■ **Task objective**
The records below must be transcribed exactly.

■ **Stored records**
#####

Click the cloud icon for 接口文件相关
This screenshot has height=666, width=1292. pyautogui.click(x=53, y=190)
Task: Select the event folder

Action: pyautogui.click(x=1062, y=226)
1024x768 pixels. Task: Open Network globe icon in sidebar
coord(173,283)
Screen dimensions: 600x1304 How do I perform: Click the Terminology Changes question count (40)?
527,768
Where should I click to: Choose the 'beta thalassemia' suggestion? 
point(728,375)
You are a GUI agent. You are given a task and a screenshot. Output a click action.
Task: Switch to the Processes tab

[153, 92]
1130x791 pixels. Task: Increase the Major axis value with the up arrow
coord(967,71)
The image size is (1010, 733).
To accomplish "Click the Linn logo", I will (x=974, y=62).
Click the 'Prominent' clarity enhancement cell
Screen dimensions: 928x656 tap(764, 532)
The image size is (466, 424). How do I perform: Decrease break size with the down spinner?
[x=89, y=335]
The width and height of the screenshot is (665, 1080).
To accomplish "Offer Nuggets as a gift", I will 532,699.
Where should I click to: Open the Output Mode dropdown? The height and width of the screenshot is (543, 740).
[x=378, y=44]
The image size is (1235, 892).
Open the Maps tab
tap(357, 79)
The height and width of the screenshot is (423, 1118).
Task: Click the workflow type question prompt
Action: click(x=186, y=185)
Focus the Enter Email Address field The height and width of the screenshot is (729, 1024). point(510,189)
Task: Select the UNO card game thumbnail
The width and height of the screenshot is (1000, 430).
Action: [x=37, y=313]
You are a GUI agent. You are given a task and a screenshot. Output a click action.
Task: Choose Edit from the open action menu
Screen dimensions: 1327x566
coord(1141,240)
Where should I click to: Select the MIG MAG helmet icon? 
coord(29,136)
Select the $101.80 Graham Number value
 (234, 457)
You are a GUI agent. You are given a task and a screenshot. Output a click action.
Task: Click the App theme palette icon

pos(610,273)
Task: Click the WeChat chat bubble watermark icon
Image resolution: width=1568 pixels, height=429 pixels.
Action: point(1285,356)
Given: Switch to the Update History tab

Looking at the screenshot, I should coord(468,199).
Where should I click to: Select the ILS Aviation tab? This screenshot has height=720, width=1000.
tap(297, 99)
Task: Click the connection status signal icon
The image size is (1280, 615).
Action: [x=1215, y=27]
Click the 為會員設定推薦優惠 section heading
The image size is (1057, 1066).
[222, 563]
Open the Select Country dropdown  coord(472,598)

#####

■ **Result of the task**
Click the cloud icon for 接口文件相关
This screenshot has height=666, width=1292. pyautogui.click(x=53, y=190)
Task: Select the event folder

Action: pyautogui.click(x=1062, y=226)
1024x768 pixels. Task: Open Network globe icon in sidebar
coord(173,283)
Screen dimensions: 600x1304 How do I perform: Click the Terminology Changes question count (40)?
527,768
Where should I click to: Choose the 'beta thalassemia' suggestion? 
point(728,375)
You are a GUI agent. You are given a task and a screenshot. Output a click action.
Task: Switch to the Processes tab

[153, 92]
1130x791 pixels. Task: Increase the Major axis value with the up arrow
coord(967,71)
The image size is (1010, 733).
To accomplish "Click the Linn logo", I will (x=974, y=62).
Click the 'Prominent' clarity enhancement cell
Screen dimensions: 928x656 tap(764, 532)
The image size is (466, 424). How do I perform: Decrease break size with the down spinner?
[x=89, y=335]
The width and height of the screenshot is (665, 1080).
To accomplish "Offer Nuggets as a gift", I will 532,699.
Where should I click to: Open the Output Mode dropdown? The height and width of the screenshot is (543, 740).
[x=378, y=44]
The image size is (1235, 892).
Open the Maps tab
tap(357, 79)
The height and width of the screenshot is (423, 1118).
Task: Click the workflow type question prompt
Action: click(x=186, y=185)
Focus the Enter Email Address field The height and width of the screenshot is (729, 1024). point(510,189)
Task: Select the UNO card game thumbnail
The width and height of the screenshot is (1000, 430).
Action: [x=37, y=313]
You are a GUI agent. You are given a task and a screenshot. Output a click action.
Task: Choose Edit from the open action menu
Screen dimensions: 1327x566
coord(1141,240)
Where should I click to: Select the MIG MAG helmet icon? 
coord(29,136)
Select the $101.80 Graham Number value
 (234, 457)
You are a GUI agent. You are given a task and a screenshot. Output a click action.
Task: Click the App theme palette icon

pos(610,273)
Task: Click the WeChat chat bubble watermark icon
Image resolution: width=1568 pixels, height=429 pixels.
Action: point(1285,356)
Given: Switch to the Update History tab

Looking at the screenshot, I should coord(468,199).
Where should I click to: Select the ILS Aviation tab? This screenshot has height=720, width=1000.
tap(297, 99)
Task: Click the connection status signal icon
The image size is (1280, 615).
Action: [x=1215, y=27]
Click the 為會員設定推薦優惠 section heading
The image size is (1057, 1066).
[222, 563]
Open the Select Country dropdown  coord(472,598)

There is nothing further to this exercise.